Paulsen explained, "Most federal loans default to a standard 10-year repayment plan, but when consolidating loans, it is possible to extend the payment period to between 12 and 30 years depending upon the total amount of educational loans you have. There are also repayment options that are tied to your level of earned income. In some circumstances, this may allow lower payments compared to the standard or even extended plan. Just be mindful that you may pay more in interest over time by electing income-based, graduated, or extended options."

Many students ultimately feel loans are worth it to graduate with a degree.

Joshua Dallas, 26, from Madison, graduated from the University of New Haven in 2013 and pays around $300 a month toward his student loan debt. He has subsidized and unsubsidized federal loans with interest rates between 4 and 8 percent. He also took out between $3,000 and $4,000 in a private loan, but paid that off within two years of graduating because it cost him an extra $150 a month on top of the $300 a month he pays toward his federal loans.

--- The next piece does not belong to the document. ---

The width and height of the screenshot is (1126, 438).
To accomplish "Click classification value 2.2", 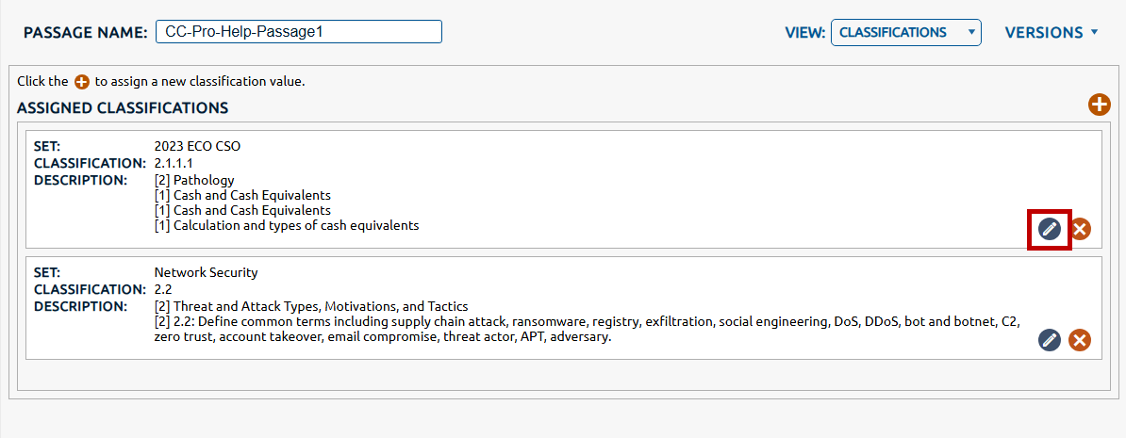I will [x=162, y=289].
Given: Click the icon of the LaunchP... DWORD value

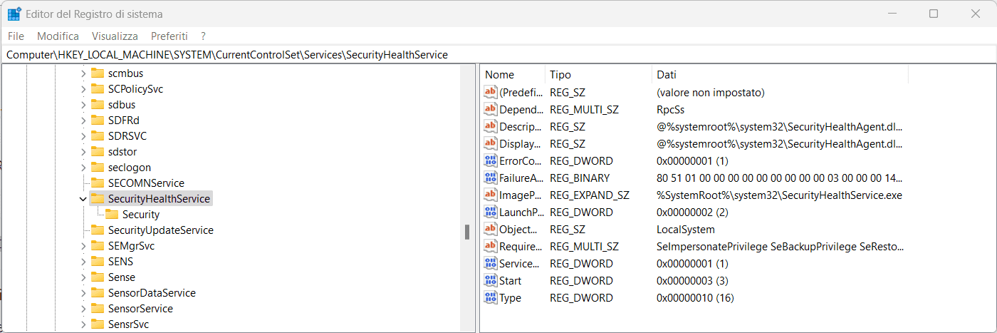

"$450 a month was too much for me to pay for 10 years," he said. "That money can go toward way better things."

Dallas said he considers himself lucky compared to some of his fellow students.

"I was hired for my career choice a year after graduation, so I was off to a good start with a good salary and the availability of overtime," he explained. "I know people paying $800 to $1,000 a month for 10 years."

Guilford native Amy Anderson, 28, borrowed around $21,000 in subsidized and unsubsidized federal loans, and her mother took out a PLUS Loan for an additional $10,000. Anderson started at Gateway Community College in New Haven and quickly exhausted her $10,000 personal college fund. She took out loans when she transferred to Southern Connecticut State University, also in New Haven. She graduated in December 2014.

After Anderson was hired at her first post-college job, she still lived at home and had a $230 a month loan payment. She "threw so much money" at her loans, she said, and got her balance down to around $4,000.

"I didn't have a lot of debt compared to some people," she said, "and that was because I chose to go to a state school and commute. For me, college was worth it. I learned so much in my major, and I know that without a college degree it would be a lot harder to find a job."

For more information about federal student loans, visit https://studentaid.ed.gov/sa/types/loans.

Borrowing Money Costs Money

A student who borrows $25,000 at 4.45 percent interest with a 10-year repayment plan will pay around $260 a month and just over $6,000 in interest for a total of roughly $31,000. That same loan with a 20-year repayment plan will lower the monthly payment to around $157.50 a month, but the student will pay almost $13,000 in interest, totaling $38,000.

A parent borrowing $25,000 in parent PLUS loans at 7 percent interest with the same repayment plan will pay around $290 a month. Interest will total about $9,800, equaling almost $35,000 repaid. If the parent extends the repayment plan to 20 years, the monthly payment drops to around $193, but the parent will ultimately pay around $21,500 in interest for a total of about $46,500—almost double the amount of the original loan.